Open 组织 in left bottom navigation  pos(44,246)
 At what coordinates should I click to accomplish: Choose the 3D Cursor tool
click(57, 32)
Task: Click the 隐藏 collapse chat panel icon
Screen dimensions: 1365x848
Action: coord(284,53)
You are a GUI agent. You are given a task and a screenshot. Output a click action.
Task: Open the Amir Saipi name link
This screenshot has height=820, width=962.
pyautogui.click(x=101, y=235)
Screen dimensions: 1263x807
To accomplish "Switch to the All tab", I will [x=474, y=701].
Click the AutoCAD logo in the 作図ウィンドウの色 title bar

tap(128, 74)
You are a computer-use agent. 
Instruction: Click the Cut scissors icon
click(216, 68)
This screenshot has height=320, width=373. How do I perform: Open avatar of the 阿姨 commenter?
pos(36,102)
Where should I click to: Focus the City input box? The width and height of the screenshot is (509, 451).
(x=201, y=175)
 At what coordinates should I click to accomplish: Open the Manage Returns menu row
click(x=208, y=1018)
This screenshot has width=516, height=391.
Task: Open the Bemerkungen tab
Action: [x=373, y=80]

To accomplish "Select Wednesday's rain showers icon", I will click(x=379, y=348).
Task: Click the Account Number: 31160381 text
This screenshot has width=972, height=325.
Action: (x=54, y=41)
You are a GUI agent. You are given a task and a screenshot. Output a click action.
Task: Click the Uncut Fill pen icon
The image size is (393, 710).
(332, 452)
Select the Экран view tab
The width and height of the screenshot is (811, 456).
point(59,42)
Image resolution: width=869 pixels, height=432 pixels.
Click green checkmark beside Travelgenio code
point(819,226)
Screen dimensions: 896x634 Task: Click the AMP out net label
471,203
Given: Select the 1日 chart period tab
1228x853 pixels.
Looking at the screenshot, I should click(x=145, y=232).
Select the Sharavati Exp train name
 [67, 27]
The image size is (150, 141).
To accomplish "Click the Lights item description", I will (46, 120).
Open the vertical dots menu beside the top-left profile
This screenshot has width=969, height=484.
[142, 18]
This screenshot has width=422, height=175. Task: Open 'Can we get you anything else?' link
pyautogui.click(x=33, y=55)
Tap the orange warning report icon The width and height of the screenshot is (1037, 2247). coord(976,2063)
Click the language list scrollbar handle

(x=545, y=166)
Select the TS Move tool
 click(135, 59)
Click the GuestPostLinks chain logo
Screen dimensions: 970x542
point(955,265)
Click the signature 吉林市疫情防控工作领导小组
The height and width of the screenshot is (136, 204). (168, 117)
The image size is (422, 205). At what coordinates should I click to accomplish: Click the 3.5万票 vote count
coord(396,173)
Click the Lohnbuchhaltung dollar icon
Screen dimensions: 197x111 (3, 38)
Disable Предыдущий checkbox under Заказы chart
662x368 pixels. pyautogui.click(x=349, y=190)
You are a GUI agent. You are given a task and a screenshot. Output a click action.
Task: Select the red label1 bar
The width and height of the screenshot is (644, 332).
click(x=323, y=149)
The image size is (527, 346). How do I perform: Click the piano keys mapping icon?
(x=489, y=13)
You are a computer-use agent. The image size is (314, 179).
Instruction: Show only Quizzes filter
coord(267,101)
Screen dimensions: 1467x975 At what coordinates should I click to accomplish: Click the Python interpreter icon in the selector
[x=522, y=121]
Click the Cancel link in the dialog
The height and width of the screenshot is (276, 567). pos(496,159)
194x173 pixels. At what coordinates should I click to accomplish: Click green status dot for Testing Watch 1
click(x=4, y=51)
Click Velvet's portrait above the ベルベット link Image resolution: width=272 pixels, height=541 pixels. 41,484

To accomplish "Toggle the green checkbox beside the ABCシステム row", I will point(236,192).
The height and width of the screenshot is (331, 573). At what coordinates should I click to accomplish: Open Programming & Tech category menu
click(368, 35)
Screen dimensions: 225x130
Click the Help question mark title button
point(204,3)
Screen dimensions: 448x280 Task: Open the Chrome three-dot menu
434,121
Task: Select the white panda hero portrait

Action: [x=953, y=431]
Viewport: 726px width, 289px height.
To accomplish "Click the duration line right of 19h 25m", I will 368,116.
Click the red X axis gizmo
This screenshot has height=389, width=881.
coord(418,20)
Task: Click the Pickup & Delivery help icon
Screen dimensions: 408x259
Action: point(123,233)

————

*WHAT YOU SHOULD DO*. Scan the listing and report each line where the word "computer" shows up.

*TASK ANSWER*.
You are a computer-use agent. 
You are a computer-use agent. The image size is (314, 179).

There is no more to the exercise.